SEC’s Former Top Lawyer Says He Had No Conflict in Madoff Case

Former U.S. Securities and Exchange Commission general counsel David Becker said he didn’t violate the law when he worked on agency policy about the Bernard Madoff case after inheriting money from the Ponzi scheme.
Becker, who stepped down in February, made the statement in remarks prepared for a U.S. House hearing today. He is testifying along with SEC Chairman Mary Schapiro and H. David Kotz, the inspector general who earlier this week released a 119-page report calling for Becker’s conduct to be reviewed by federal prosecutors.

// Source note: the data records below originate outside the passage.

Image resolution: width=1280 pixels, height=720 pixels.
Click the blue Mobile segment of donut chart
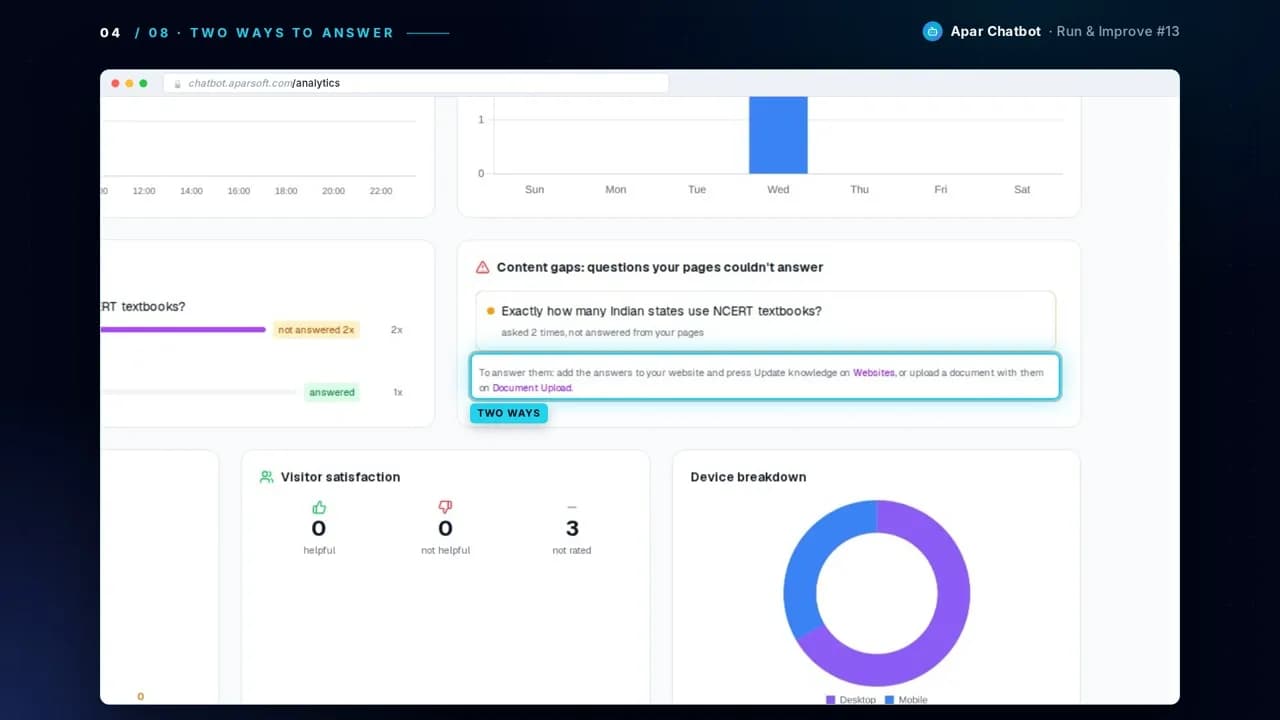(x=815, y=555)
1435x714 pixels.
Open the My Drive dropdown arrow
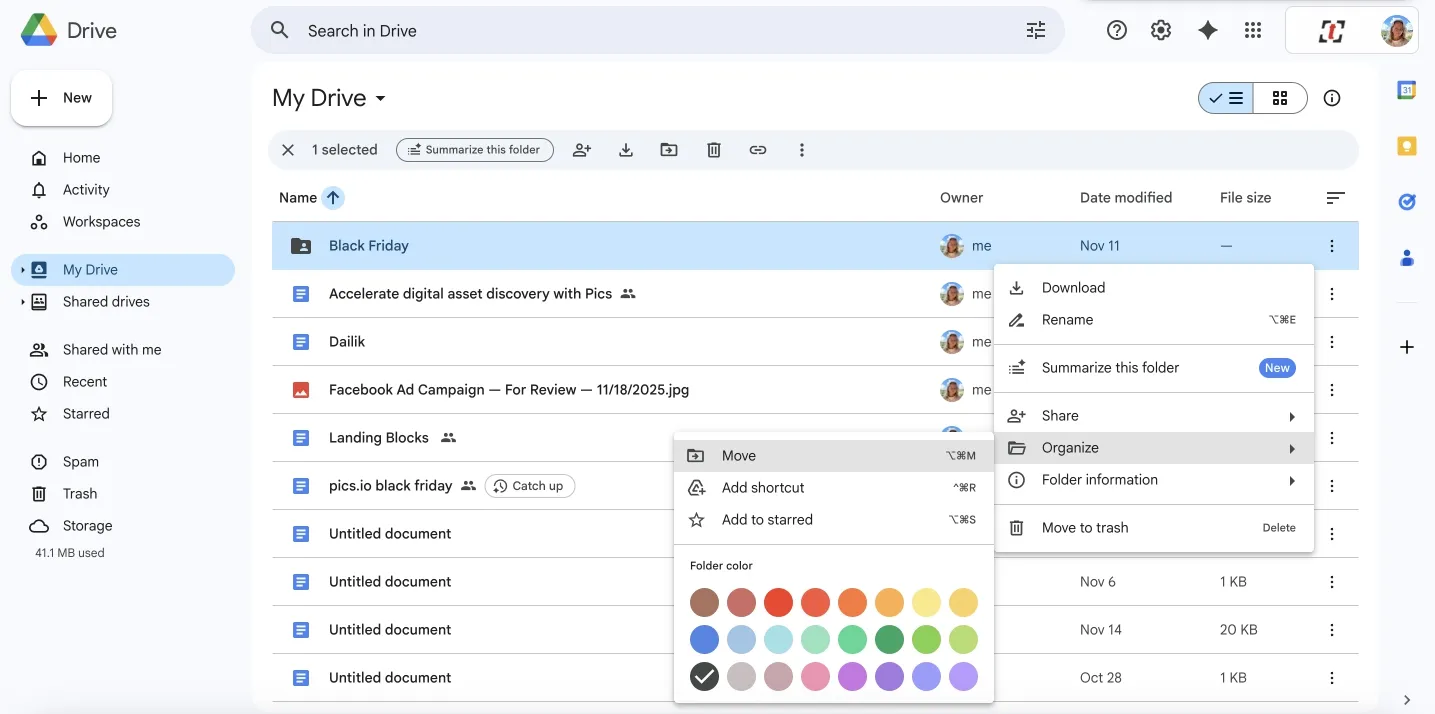(379, 98)
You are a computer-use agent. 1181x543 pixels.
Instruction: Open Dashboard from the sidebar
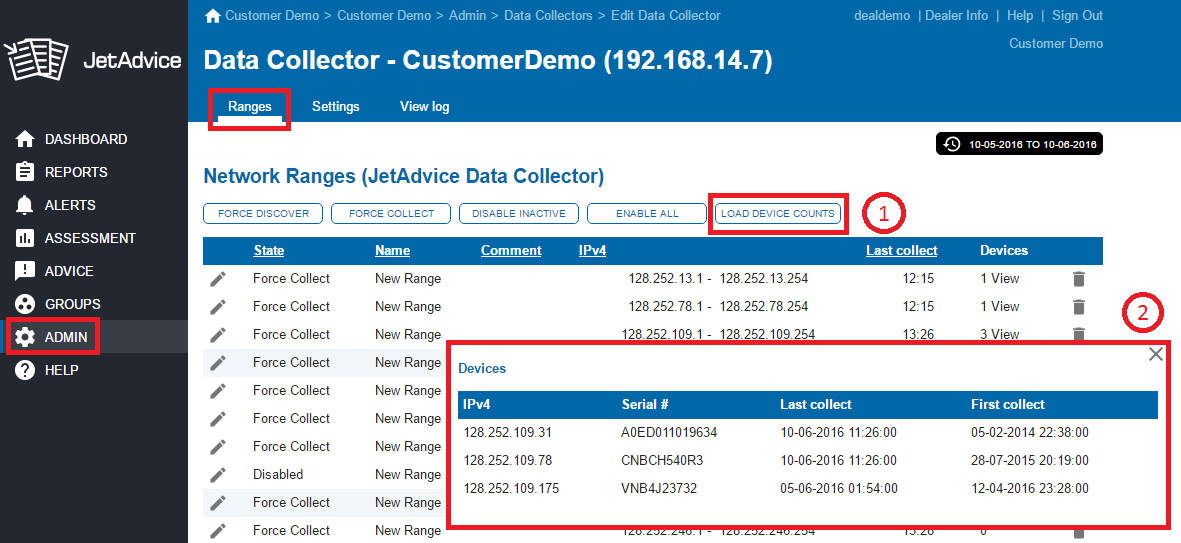[85, 139]
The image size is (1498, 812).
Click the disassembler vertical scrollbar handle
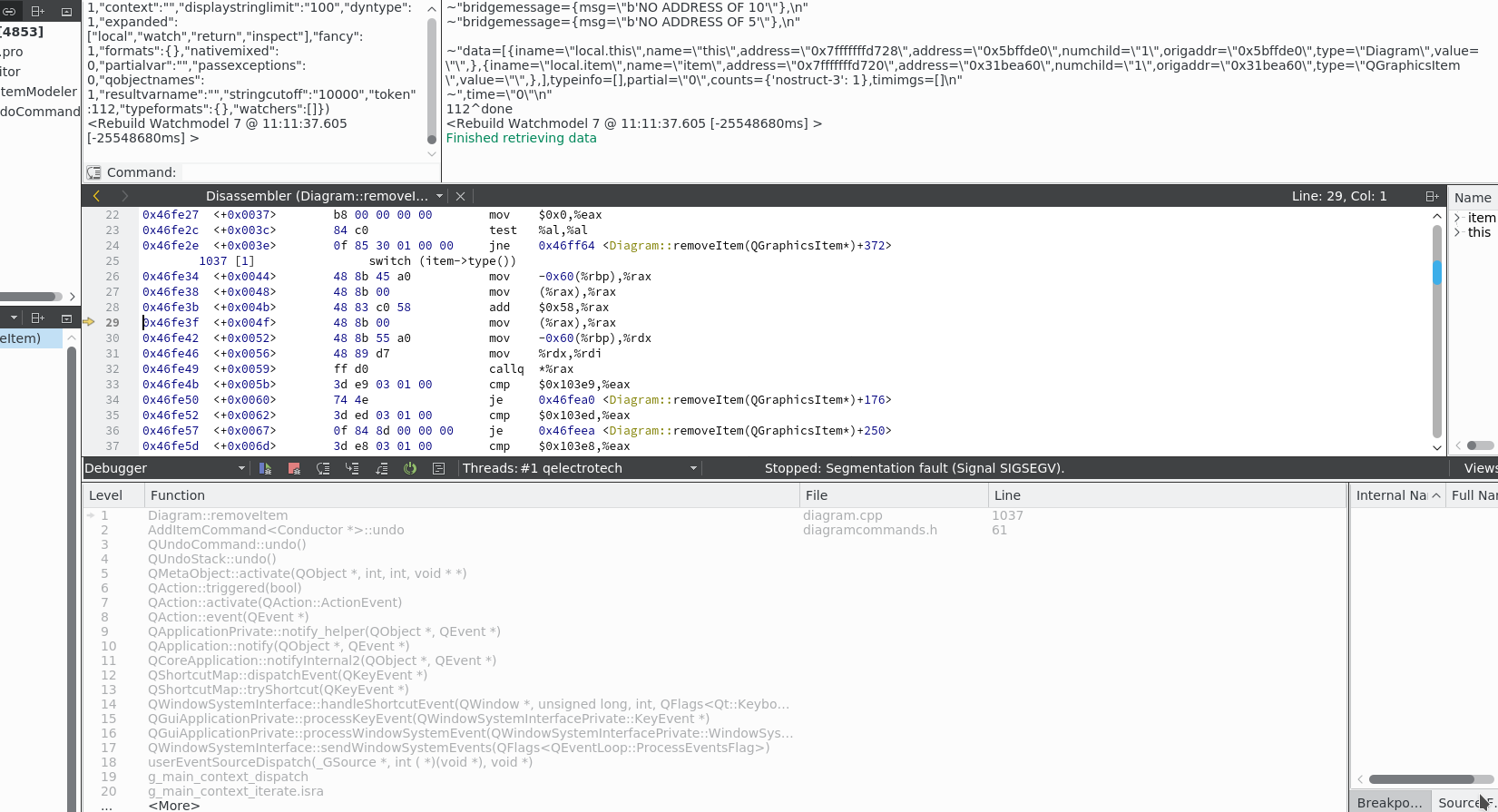[1436, 272]
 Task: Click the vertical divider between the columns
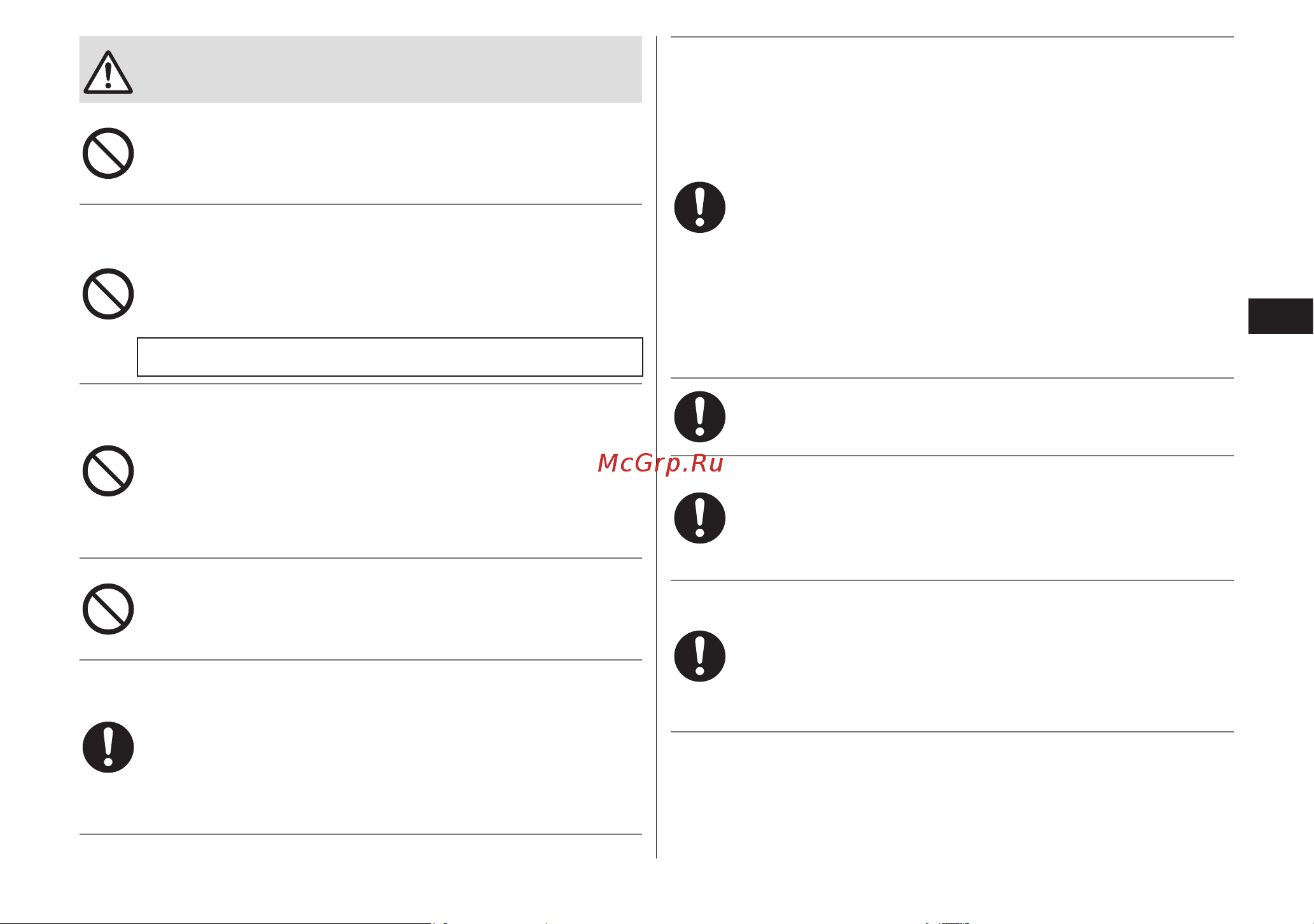657,447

Kotz alleged that Becker could have benefited personally from a policy the lawyer advocated about how Madoff investors should be compensated for their losses.
“I had no financial interest in the position that the commission took,” Becker said in the testimony. He said he “did precisely what I was supposed to do” by seeking an opinion from the agency’s ethics lawyer that allowed him to work on the matter.
Becker and Schapiro may face a grilling at the joint hearing, held this afternoon by Financial Services and Oversight and Government Reform subcommittees. Republican lawmakers have used Kotz’s conclusions to argue that the SEC has broader problems that need to be addressed.
“The disregard shown by the chief counsel, the ethics counsel and the chairman to the appearance of a conflict of interest raises legitimate questions about the judgment of all the SEC officers involved in this matter,” financial services staff wrote in a memo prepared for committee members.

Under Fire

The securities regulator has been trying to bolster its reputation after acknowledging that it missed opportunities to uncover Madoff’s multibillion dollar fraud years earlier. More recently, the commission has been under fire for destroying some enforcement documents and bungling a $557 million lease for new office space.
The agency’s troubles have been magnified as it grapples with writing dozens of new rules for Wall Street under the 2010 Dodd-Frank financial-regulatory overhaul, a number of which are already behind schedule.
Kotz began his probe in March after Becker and his brothers were sued by the court-appointed trustee in the Madoff bankruptcy case to recover $1.5 million in what he termed fictitious profits from the inherited account.
When Becker joined the agency in 2009, he told Schapiro and William Lenox, then the agency’s ethics counsel, about his family’s Madoff investment, which had been liquidated after his mother’s death. Lenox told Becker in May 2009 that he didn’t have a financial conflict of interest and could work on the policy for compensating the victims.

Reclaimed Profits

As general counsel, Becker advocated that Madoff investors be compensated for losses from an SEC-overseen insurance fund using a formula that adjusted for inflation. The argument, which was approved by the commission, could have made it less likely that the trustee would seek to reclaim profits from Becker.
If the method were used, the amount of money that the trustee would be able to seek from Becker and his brothers would have been reduced by about $140,000, Kotz said in the report.
Becker said in the testimony that he took a 90 percent pay cut to return to the SEC and at the age of 62 “forfeited millions of dollars to serve my country.” Becker said his only relationship with Madoff “is that in 1995 he defrauded my then 85-year-old father.”
He said that he sought an ethics ruling before working on the matter at the agency because “I had neither desire nor reason to skate close to the line.”
The public dispute over his conduct “has been a dreadful experience for me in ways there is no need for me to detail,” Becker said.